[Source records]
______________________________

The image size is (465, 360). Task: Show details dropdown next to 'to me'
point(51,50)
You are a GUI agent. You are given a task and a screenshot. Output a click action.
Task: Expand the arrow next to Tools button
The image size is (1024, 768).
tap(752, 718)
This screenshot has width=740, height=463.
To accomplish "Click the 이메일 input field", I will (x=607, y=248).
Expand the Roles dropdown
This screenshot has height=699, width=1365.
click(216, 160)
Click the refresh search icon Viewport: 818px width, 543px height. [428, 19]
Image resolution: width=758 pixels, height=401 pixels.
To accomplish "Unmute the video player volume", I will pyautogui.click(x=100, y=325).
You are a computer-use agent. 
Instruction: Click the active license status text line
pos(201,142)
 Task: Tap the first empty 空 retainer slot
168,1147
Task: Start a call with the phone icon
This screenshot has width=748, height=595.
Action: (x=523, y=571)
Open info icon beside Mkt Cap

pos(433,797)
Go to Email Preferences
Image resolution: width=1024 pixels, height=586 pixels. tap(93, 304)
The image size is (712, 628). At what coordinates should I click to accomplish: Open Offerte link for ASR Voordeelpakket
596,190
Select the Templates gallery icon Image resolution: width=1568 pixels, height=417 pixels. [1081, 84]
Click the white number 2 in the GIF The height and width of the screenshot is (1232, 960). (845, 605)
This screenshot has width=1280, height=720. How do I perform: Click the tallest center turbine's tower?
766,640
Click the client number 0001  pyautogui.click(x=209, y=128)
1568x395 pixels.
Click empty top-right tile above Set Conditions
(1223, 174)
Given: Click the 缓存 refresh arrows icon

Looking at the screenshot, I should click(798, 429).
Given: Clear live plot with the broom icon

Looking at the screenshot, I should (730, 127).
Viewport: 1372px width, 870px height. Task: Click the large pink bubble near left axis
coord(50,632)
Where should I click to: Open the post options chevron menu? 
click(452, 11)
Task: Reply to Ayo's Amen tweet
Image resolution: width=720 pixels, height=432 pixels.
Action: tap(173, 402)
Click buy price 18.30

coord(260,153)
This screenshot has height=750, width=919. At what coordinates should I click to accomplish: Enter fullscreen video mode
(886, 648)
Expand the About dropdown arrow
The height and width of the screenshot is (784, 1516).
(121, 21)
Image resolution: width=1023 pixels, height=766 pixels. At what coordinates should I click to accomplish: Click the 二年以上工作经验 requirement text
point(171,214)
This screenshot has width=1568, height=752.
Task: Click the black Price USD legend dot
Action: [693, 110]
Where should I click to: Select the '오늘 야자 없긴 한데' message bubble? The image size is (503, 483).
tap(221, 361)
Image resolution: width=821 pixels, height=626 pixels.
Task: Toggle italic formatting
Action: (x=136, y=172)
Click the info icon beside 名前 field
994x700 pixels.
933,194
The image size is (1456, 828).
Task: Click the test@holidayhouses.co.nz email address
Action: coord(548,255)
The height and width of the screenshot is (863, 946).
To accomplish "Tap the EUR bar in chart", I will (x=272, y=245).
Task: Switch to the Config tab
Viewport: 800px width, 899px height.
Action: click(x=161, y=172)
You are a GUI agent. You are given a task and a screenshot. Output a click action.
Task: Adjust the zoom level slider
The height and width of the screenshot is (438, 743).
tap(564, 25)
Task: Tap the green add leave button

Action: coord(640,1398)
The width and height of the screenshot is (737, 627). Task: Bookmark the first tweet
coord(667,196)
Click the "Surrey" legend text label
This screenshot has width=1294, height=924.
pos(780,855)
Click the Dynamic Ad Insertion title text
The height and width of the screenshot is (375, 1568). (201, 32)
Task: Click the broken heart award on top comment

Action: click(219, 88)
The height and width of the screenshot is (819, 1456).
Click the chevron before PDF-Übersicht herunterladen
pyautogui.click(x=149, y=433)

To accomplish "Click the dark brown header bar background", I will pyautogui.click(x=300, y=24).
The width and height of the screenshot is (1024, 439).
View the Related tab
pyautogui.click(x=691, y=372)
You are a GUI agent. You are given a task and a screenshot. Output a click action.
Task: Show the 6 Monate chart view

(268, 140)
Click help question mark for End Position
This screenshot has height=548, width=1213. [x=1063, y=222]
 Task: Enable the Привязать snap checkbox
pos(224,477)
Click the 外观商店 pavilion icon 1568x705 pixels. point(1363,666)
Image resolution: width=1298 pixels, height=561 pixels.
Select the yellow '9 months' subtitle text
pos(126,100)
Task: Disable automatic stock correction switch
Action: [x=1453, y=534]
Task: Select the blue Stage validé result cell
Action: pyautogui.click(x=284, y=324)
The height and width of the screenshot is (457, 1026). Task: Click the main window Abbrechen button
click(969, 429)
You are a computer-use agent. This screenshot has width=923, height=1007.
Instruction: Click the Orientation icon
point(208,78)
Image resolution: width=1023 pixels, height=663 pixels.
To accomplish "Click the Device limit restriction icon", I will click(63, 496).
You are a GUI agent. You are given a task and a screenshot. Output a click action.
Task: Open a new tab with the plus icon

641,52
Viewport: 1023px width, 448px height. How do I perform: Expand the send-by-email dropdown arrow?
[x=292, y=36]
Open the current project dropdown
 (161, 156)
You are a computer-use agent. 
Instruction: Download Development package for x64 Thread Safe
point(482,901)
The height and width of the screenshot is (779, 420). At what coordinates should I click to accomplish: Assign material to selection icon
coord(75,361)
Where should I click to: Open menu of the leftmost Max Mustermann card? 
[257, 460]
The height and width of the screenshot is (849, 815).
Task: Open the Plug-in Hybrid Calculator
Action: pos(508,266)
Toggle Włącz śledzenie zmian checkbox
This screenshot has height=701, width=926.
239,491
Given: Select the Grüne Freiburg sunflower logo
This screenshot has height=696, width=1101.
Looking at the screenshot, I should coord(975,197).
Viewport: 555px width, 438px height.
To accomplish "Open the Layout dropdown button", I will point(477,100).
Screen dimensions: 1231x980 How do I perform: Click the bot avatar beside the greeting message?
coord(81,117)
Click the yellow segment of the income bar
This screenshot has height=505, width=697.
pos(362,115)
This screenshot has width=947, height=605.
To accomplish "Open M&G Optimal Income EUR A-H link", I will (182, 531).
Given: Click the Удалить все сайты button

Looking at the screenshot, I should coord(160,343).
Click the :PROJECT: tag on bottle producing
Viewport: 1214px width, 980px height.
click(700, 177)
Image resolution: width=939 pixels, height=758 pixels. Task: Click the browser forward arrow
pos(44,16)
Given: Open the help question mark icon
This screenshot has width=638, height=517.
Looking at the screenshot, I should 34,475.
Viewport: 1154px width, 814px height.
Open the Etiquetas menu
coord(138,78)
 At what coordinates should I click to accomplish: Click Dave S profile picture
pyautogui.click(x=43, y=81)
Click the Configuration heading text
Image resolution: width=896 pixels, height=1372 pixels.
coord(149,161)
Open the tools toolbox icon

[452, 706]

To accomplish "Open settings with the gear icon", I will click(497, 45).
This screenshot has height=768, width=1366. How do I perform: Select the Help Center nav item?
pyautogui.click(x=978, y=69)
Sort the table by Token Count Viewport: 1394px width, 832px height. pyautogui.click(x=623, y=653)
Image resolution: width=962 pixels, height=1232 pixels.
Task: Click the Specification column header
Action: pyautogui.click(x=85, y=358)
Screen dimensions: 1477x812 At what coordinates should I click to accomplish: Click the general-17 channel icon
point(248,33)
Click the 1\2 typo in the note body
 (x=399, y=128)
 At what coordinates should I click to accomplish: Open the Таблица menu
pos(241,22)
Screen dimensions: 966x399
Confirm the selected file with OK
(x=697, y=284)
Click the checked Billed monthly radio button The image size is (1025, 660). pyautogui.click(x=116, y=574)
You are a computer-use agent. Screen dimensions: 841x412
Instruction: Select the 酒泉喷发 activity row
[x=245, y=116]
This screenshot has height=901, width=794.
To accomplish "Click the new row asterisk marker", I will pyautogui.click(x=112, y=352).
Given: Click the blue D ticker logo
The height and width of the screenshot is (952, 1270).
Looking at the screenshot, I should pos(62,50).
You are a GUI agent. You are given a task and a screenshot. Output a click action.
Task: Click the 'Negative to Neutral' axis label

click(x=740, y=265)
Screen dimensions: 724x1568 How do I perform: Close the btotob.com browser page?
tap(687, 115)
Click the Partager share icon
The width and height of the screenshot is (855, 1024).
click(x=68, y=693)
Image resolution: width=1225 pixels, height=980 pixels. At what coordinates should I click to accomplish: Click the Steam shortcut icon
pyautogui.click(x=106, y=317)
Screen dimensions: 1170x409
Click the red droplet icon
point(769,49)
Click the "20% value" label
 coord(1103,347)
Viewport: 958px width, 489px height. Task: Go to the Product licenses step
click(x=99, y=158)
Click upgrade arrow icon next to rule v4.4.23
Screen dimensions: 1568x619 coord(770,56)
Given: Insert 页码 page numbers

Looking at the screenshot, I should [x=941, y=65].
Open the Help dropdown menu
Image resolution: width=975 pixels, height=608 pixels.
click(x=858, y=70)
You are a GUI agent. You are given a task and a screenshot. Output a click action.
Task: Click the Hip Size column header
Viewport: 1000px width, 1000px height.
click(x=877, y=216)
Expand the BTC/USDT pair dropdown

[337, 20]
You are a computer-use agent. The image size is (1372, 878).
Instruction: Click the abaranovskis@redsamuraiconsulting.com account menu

______________________________

• Work request: Look through the entries for lines containing the word "logo" and return each one.

• Written response:
Given: Select the Grüne Freiburg sunflower logo
Given: Click the blue D ticker logo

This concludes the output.